---------- ТЕКСТ ДЛЯ ЧТЕНИЯ ----------

Много лет спустя, рассказывая журналисту Сергею Филиппову «эксклюзивную историю» ссоры, Карпов подчеркивал: «Что происходило, когда Лермонтов и Мартынов сходились у Верзилиной, знали вообще очень немногие. У меня была хорошо знакомая личность, которая всегда присутствовала на верзилинских вечерах… Она мне рассказала то, чего сам не знал, и вообще передала все подробности, которые я своевременно записал…» Вот так – от самой Екатерины Ивановны, а также от ее жениха и его приятеля-писаря – и пошли, скорее всего, по городу разговоры о вине Надежды Верзилиной, которые породили глухие намеки в книгах первых биографов и нашли прямое отражение в рассказах пятигорских старожилов.

---------- ИЗВЛЕЧЁННЫЕ СТРОКИ ----------

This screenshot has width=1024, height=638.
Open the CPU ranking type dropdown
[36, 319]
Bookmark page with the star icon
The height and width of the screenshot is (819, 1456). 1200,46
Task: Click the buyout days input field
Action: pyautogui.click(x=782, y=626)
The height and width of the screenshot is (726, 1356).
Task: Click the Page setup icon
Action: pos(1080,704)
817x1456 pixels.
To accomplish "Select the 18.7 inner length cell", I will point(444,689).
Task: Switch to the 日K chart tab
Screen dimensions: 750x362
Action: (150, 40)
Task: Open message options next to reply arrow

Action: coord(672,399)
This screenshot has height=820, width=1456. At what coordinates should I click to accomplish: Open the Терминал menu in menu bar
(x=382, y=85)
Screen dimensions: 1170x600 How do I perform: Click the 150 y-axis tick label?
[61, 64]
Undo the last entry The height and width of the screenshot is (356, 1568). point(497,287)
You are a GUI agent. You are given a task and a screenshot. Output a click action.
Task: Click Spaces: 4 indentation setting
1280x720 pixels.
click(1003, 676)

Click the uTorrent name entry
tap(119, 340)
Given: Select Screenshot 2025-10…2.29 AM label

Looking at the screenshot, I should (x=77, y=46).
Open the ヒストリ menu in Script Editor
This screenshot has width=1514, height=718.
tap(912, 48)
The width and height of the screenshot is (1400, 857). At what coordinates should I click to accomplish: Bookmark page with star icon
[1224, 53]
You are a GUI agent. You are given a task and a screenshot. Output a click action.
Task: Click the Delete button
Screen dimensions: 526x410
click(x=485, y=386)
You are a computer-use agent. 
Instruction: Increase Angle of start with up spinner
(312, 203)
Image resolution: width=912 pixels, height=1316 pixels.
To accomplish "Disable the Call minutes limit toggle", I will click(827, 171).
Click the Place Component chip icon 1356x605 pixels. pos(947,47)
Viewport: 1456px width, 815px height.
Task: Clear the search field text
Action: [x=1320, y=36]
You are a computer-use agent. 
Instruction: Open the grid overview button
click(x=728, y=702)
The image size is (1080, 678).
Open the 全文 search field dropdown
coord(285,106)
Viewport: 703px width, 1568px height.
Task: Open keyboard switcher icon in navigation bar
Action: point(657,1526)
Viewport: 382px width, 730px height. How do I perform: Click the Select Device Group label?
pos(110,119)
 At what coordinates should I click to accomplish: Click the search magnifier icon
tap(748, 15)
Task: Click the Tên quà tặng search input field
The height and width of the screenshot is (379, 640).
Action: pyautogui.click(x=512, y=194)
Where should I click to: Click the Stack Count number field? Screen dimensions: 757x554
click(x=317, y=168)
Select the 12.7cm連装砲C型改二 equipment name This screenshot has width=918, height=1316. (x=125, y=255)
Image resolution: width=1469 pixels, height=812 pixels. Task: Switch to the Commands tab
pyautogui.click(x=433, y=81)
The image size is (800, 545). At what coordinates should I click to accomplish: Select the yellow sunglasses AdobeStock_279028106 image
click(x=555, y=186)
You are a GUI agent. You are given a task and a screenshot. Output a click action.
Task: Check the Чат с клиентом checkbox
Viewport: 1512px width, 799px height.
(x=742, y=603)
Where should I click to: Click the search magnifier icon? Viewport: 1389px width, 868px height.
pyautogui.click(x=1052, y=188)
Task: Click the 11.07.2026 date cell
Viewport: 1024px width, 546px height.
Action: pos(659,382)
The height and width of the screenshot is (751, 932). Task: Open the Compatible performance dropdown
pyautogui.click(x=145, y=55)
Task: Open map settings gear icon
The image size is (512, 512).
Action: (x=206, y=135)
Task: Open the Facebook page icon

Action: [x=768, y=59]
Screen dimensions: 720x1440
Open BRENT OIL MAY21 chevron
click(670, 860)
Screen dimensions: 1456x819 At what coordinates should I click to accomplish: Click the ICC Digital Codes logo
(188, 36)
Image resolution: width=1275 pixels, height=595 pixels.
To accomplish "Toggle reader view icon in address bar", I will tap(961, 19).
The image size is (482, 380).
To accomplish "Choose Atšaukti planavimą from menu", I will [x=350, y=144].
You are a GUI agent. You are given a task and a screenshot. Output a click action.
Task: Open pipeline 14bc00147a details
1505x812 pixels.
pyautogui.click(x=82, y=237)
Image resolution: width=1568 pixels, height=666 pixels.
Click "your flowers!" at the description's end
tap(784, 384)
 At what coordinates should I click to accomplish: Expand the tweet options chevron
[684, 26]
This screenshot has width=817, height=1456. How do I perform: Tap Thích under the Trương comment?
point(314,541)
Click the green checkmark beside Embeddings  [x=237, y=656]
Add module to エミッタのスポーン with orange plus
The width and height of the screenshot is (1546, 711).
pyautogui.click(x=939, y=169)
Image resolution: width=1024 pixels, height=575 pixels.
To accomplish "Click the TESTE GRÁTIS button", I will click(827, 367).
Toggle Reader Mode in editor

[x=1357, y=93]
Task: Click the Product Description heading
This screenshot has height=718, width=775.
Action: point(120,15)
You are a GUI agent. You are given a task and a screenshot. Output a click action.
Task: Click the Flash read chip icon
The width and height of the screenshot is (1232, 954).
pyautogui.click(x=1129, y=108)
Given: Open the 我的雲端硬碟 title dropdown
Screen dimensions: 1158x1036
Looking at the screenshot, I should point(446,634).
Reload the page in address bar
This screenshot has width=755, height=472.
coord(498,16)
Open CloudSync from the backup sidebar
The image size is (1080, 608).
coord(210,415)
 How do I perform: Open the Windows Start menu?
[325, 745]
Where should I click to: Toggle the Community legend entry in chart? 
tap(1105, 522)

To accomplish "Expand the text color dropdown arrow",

----------

> **ОПИСАНИЕ ЗАДАНИЯ**: Пожалуйста, извлеките из текста для чтения дословный отрывок: начните со слов «Много лет спустя, рассказывая» и закончите после слов «рассказах пятигорских старожилов.».

> **РЕЗУЛЬТАТ ЗАДАНИЯ**:
Много лет спустя, рассказывая журналисту Сергею Филиппову «эксклюзивную историю» ссоры, Карпов подчеркивал: «Что происходило, когда Лермонтов и Мартынов сходились у Верзилиной, знали вообще очень немногие. У меня была хорошо знакомая личность, которая всегда присутствовала на верзилинских вечерах… Она мне рассказала то, чего сам не знал, и вообще передала все подробности, которые я своевременно записал…» Вот так – от самой Екатерины Ивановны, а также от ее жениха и его приятеля-писаря – и пошли, скорее всего, по городу разговоры о вине Надежды Верзилиной, которые породили глухие намеки в книгах первых биографов и нашли прямое отражение в рассказах пятигорских старожилов.